In one example  summarized by FierceHealthcare from an article on mobile clinics from Marketplace, in 2015, “9,000 homeless Dallas residents, 1,500 of whom were children, got free care from the Parkland Homeless Outreach Medical Services Program’s vans.”

“In the wake of its success, the program is considering adding social workers, dentists and psychologists to the mix. Similarly, this week health insurer Highmark premiered a new mobile clinic aimed at improving care access for members in remote parts of Pennsylvania and West Virginia.”

And such clinics have been in use for nearly three years in South Florida.

UPMC patient volume falls


The giant Pittsburgh-based UPMC health system faces lower patient volume, overshadowing  membership growth in its insurance business. Rising expenses and large investment losses  have also darkened  its financial picture.

Meanwhile, Modern Healthcare reports that UPMC continued to “disentangle itself from Highmark, one of its largest nongovernment payers as well as a bitter rival since the insurer’s 2013 takeover of nearby West Penn Allegheny Health System.”

 “UPMC continues to await a decision from the Pennsylvania Supreme Court on whether it can terminate its Medicare Advantage contracts with the Highmark  insutas of Jan. 1. The system has sought to completely sever ties with the insurer, but has been blocked by political pressure and resistance from Highmark itself.”

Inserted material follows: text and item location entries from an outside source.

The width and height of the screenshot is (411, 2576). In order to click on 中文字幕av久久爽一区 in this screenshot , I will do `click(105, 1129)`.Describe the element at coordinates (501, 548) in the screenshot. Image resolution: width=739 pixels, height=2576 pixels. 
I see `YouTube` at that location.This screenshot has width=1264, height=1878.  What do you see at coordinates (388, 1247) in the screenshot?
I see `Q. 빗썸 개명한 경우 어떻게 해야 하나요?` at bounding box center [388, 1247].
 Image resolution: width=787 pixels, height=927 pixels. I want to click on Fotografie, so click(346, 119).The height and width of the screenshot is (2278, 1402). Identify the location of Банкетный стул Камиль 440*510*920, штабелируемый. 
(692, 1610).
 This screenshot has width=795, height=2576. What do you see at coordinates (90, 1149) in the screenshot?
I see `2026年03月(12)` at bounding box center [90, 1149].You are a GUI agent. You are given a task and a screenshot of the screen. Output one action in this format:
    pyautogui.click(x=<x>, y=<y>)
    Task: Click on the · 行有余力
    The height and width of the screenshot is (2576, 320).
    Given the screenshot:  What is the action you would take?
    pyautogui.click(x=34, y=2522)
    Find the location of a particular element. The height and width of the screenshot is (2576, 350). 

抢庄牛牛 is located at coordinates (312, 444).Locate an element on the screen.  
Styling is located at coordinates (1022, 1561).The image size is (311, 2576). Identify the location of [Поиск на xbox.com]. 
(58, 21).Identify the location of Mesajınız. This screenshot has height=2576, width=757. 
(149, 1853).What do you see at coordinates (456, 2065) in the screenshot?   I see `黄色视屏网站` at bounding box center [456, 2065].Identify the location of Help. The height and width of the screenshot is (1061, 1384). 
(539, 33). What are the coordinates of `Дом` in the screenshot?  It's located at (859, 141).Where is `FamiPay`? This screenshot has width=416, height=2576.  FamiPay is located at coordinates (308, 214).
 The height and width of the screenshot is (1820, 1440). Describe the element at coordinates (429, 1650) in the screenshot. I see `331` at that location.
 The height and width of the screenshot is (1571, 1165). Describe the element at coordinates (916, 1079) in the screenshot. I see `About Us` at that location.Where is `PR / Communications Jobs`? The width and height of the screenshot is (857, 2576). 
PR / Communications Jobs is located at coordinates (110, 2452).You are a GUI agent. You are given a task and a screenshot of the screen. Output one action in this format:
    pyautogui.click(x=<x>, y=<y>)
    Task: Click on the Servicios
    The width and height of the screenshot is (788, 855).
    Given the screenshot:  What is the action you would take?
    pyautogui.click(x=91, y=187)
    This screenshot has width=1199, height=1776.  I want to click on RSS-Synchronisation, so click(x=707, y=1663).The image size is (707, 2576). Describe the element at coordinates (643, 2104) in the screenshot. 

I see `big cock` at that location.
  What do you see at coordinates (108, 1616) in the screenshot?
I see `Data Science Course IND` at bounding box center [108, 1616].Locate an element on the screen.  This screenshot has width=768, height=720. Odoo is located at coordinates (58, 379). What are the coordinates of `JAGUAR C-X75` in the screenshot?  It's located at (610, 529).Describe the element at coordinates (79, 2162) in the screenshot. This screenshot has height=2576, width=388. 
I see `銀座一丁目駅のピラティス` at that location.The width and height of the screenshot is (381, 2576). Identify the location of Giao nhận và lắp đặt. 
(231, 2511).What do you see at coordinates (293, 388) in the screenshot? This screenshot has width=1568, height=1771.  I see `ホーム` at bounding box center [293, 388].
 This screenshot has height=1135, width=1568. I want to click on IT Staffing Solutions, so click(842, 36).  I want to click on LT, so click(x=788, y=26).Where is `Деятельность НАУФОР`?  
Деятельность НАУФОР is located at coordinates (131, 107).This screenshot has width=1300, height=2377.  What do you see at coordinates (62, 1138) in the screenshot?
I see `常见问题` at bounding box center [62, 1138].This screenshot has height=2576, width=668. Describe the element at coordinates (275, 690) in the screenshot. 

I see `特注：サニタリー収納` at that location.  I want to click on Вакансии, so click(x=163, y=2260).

UPMC reported an operating surplus of $72 million on $3.1 billion in revenue in fiscal 2016’s first quarter, down from $93 million on $2.9 billion during fiscal 2015’s first quarter.


The great coverage-narrowing continues


Highmark headquarters in Pittsburgh.

In a move that could hurt quite a few providers, Highmark, the big Pittsburgh-based nonprofit insurer, has become the latest insurer to trim its offerings.

David L. Holmberg, the company’s chief executive, told The Wall Street Journal that Highmark had lost $318 million on its individual health-law plans in the first six months of 2015, after, as the WSJ said, “rolling out a very broad array of options that had attracted many consumers with chronic conditions who required costly care.”

The paper said the company “was still working on the details of its offerings, but it expects a ‘mix shift’ toward plans that offer more limited choices of health-care providers. Such plans typically have lower premiums than versions with broader networks. About Highmark’s offerings for next year, Mr. Holmberg said: “Is there going to be a trend toward more narrow networks? Yes.”

Many insurers are trying to manage costs by offering plans with considerably tighter controls over the  services  that members use. The idea is to limit consumers’ access to higher-cost health-care providers,  especially hospitals and physicians outside an insurer’s network. This could particularly hit academic medical centers.